In the 80’s Martin Potter took aerial surfing up a few notches, inspiring Californian surfer/ skaters Christian Fletcher (son of Herbie, who featured in the first documented pool surf session) and Matt Archibold to take up the mantle. As the decade wore on, the pair would redefine what was possible above the lip, going bigger and bolder than any before them and introducing some of skateboarding’s more technical aspects, such as grabs and spins, into surfing for the first time.
However, according to surf historian Matt Warshaw, it was not until that young Floridian protege of Kechele’s took to the air in a contest vest in 1990 that aerial surfing gained true validation.

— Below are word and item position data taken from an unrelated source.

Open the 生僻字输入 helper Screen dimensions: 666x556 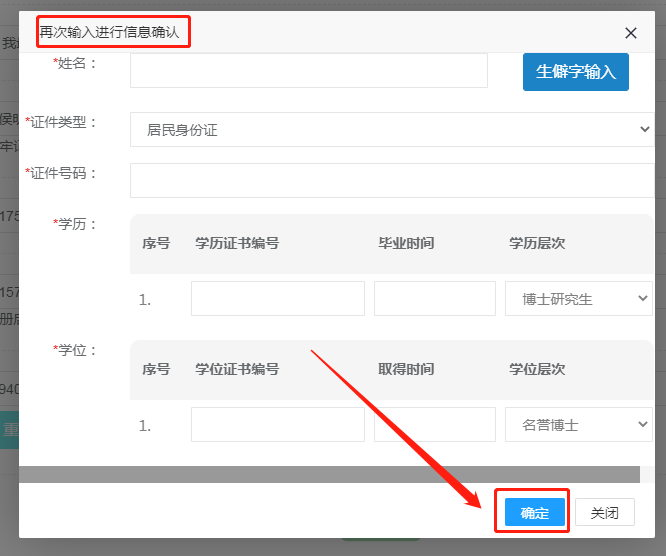(575, 72)
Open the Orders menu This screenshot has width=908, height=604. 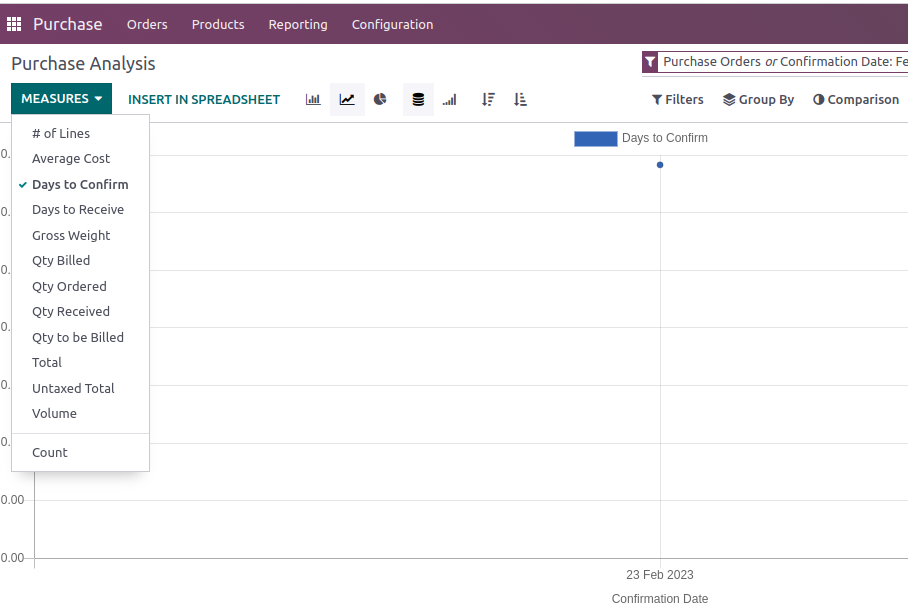(x=147, y=24)
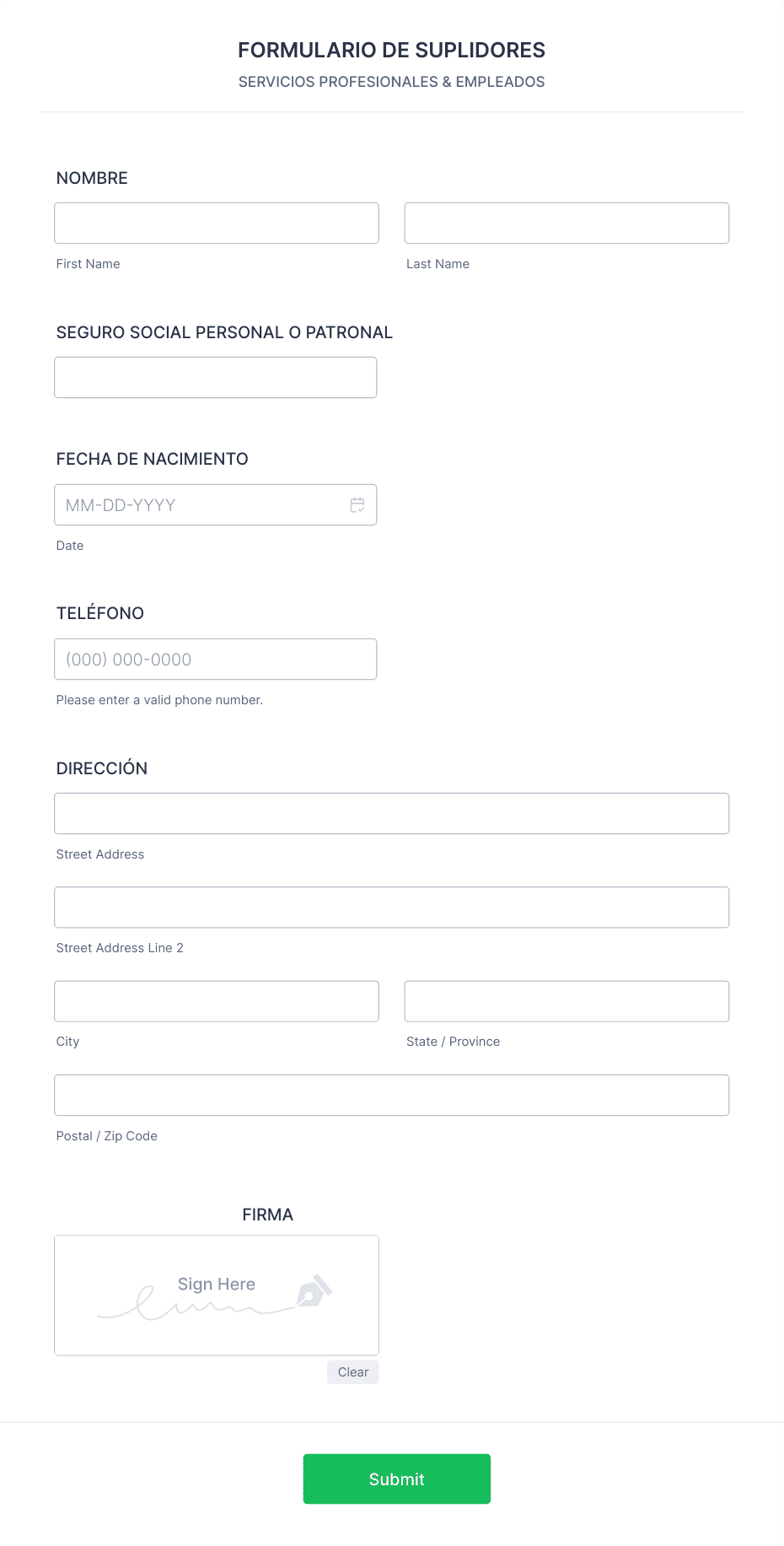784x1546 pixels.
Task: Click the DIRECCIÓN section label
Action: (102, 768)
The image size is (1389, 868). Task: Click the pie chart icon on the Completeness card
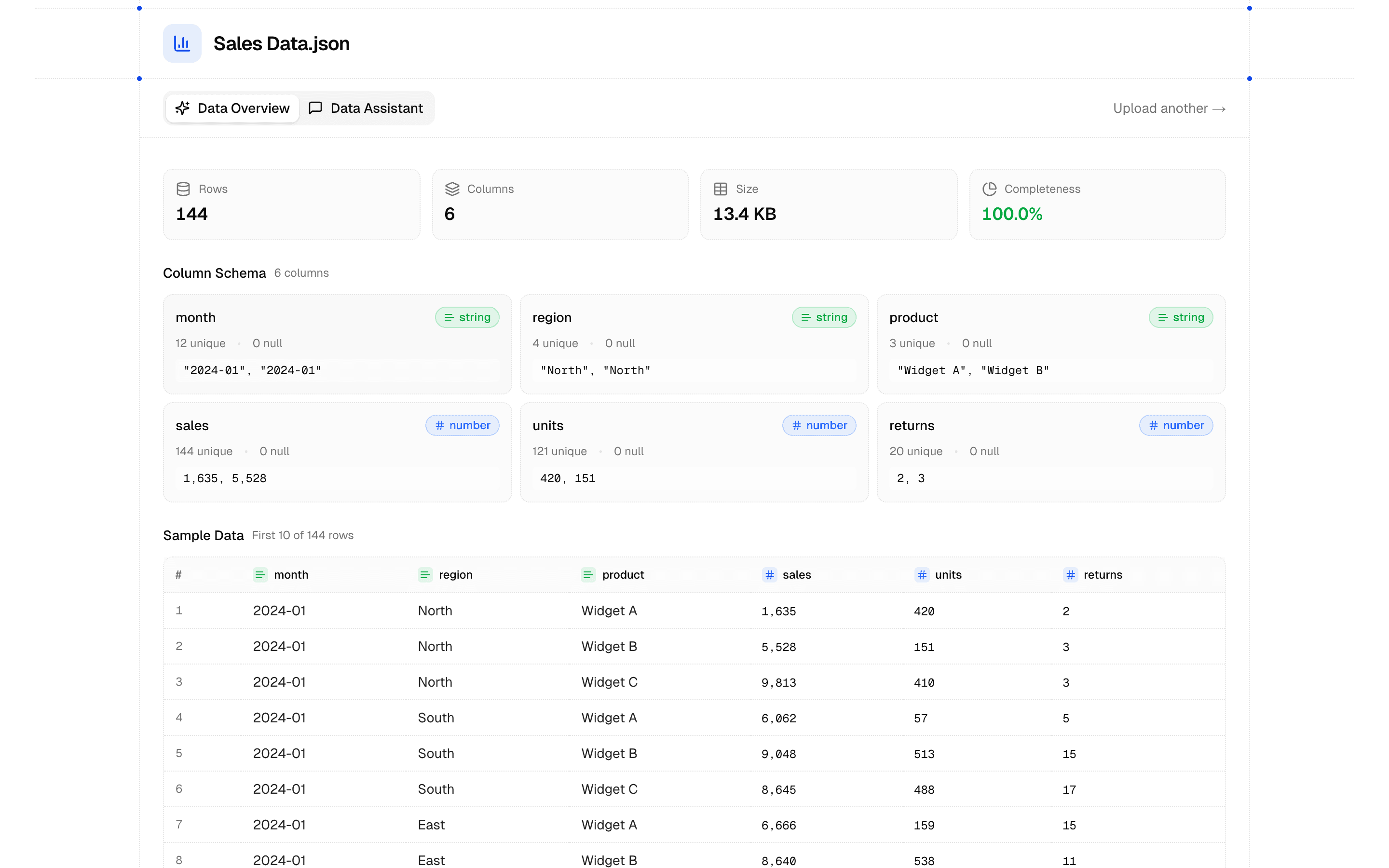(x=989, y=188)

It all began with a convincing win in the 1990 Body Glove Surf Bout, held in beautiful overhead waves at Trestles, reports Warshaw in EOS. “Slater loosed off an aerial every third or fourth wave. He blew a few, and struggled through a few more. But just as often he feathered the move into place so that it was organic to the ride and not a tacked-on addition.”
“From the early 1990s onward, thanks to Slater, the aerial became a near-mandatory skill for the pro surfer,” continues Warshaw, “and most world-tour heavies learned to land the entire alphabet soup’s worth of air moves.”
In the 30 years since, aerial surfing has lodged itself firmly at the leading edge of surfing’s progression, with dizzying new heights, flips, spins and variations achieved, both in and out of competition, with each year that passes.
While today’s tweaked out flips, and double-spins are a whole world away from the manoeuvres being thrown by Reed and his cohorts in the 70’s- and even further from those being laid down above the lip of pools in the decades before- it’s unlikely any of it would have been possible, were it not for that strange Finish architect with a love for curves.
Cover image: Aerial wizardry from John John Florence in VFABM.